Wabash's initial innovation was the aluminum plate trailer. When most competitors were using aluminum-covered plywood, Wabash's method reduced wasted space, water damage claims, and repair costs.

In 1987, the company manufactured the RoadRailer, a trailer capable of being used on roads and railway tracks, for Thrall Car Manufacturing. Wabash purchased the rights in 1991 and became the exclusive manufacturer. In 1992, it began licensing the production of RoadRailers for international markets. Starting with Australia, it was soon licensing to six firms in 19 countries.

Wabash began manufacturing refrigerated van trailers in 1995. The following year, the company introduced its DuraPlate composite panel technology for semi-trailers. It was later adapted for other industrial and commercial uses. The company produced its 200,000th DuraPlate trailer in 2004 and 500,000th in 2013. DuraPlate HD, for heavy duty hauls, was introduced in 2003.

By 2008, Wabash established a new division dedicated to further applications for DuraPlate. In 2009, Wabash National expanded into portable storage container manufacturing. The company also introduced DuraPlate AeroSkirt, which focused on increased aerodynamics for better fuel economy.

In 2011, Wabash National introduced the industry's first dry freight van with a 35,000-pound floor rating, allowing heavy cargo typically hauled on a flatbed trailer to be transported in a dry van. In 2015, Wabash introduced its first line of dry- and refrigerated-truck bodies. Production was based in Lafayette, Indiana.

In 2022, Wabash debuted its trailer as a service offering, a subscription-based solution that provides guaranteed uptime, managed care, maintenance, and telematics. It also established the Wabash Parts distribution network, a consolidation of the company's entire aftermarket portfolio behind a new e-commerce website. Additionally the Acutherm sub-brand was developed to offer intelligent thermal management.

In 2023, Wabash established a joint venture with Fernweh Group to expand its e-commerce offerings. Soon after, the Wabash Marketplace digital platform was launched to bring the company's offerings together into one ecosystem.

==Facilities==
Wabash National is headquartered in Lafayette, Indiana, also the site of its main production facility. Additional manufacturing plants are located in Harrison, Arkansas; Kansas City, Kansas; Portland, Oregon; New Lisbon, Wisconsin; Fond du Lac, Wisconsin; and San Jose Iturbide, Guanajuato, Mexico.

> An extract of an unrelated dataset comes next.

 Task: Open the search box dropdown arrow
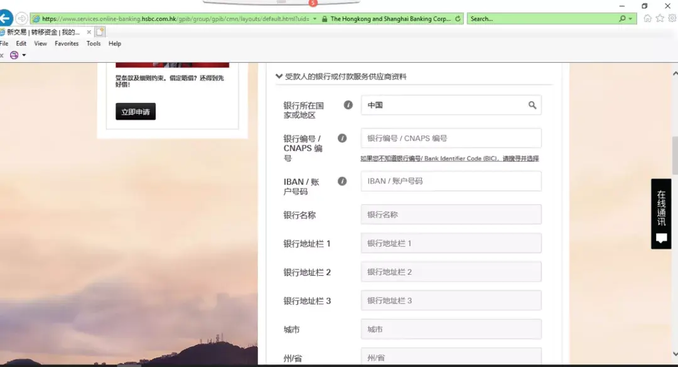click(x=630, y=18)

Wabash's initially leased a facility located just 30 miles south of Monon Corporation. By 1986, the company was able to purchase a more suitable facility in Lafayette for $2.5 million. A second Lafayette facility was acquired in 1994, tripling its capacity.

In 2001, the business underwent a restructuring that resulted in the closure of assembly plants in Fort Madison, Iowa, and Scott County, Tennessee, as well as a parts distribution facility in Montebello, California. Retail distribution sites in Little Rock, Tampa, and Fresno were also shut down.

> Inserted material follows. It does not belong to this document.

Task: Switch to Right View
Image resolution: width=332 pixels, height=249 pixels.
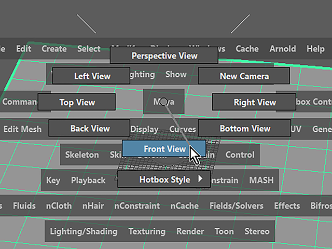Action: [x=254, y=102]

As part of its 2008 acquisition of Benson International, Wabash also gained a 180,000-square-foot manufacturing facility in Cadiz, Kentucky. In 2010, the company closed its Anna, Illinois facility and consolidated it's Transcraft operations in Cadiz.

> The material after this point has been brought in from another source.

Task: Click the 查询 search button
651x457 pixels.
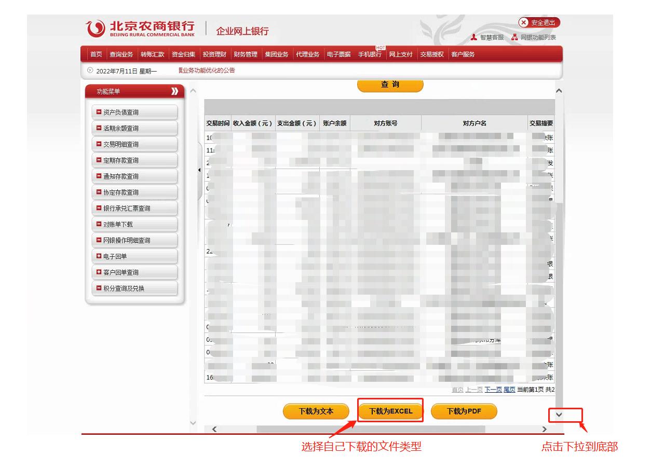Action: [390, 85]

The company opened a manufacturing facility in Little Falls, Minnesota in 2017. Starting in 2018, Wabash began opening up fitting facilities under the Supreme name, starting in Griffin, Georgia and Cleburne, Texas. A third location in Tampa, Florida opened in 2019.

In 2023, Wabash converted its Lafayette facility to manufacture dry van trailers. By 2025, the company had service facilities in California, Florida, Georgia, Ohio, Pennsylvania, and Texas. That year, it opened additional locations in Gary, Indiana and Atlanta, Georgia. Another location was opened in Phoenix in 2026.

In 2026, the company announced the closure of its manufacturing facilities in Goshen, Indiana and Little Falls, Minnesota.

The company operates a network of dealerships in North America called Wabash National Trailer Centers.